In the novel, a clockwork orange refers to a person who "has the appearance of an organism lovely with colour and juice but is in fact only a clockwork toy to be wound up by God or the Devil or (since this is increasingly replacing both) the Almighty State."
The novel and film asks what is "goodness" and whether it makes sense to use aversion therapy to stop immoral behaviour. Director Stanley Kubrick, writing in Saturday Review, described the film as being "A social satire dealing with the question of whether behavioural psychology and psychological conditioning are dangerous new weapons for a totalitarian government to use to impose vast controls on its citizens and turn them into little more than robots."

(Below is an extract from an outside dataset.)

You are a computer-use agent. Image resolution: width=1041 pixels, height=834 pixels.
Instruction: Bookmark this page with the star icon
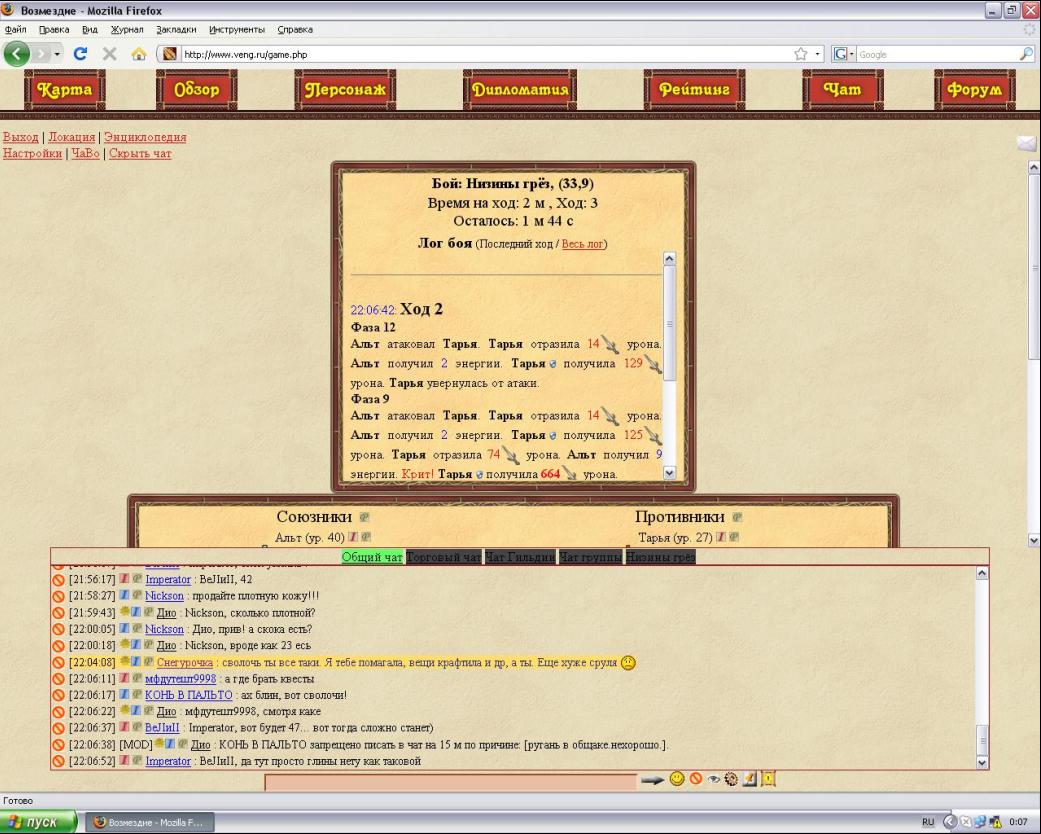pyautogui.click(x=801, y=54)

A clockwork orange is a person who is robotic behaviorally, but one that is, in all other respects, human.
The novel was also adapted as A Clockwork Orange: A Play with Music in 1987 in a theatrical adaptation by Anthony Burgess.
Clockwork Orange was also the name of a supposed 1970s operation to discredit British politicians.
"Clockwork Orange" is a nickname for the Glasgow Subway in Glasgow, Scotland.
"Clockwork Orange" was a nickname for the Dutch national football team in the early 1970s.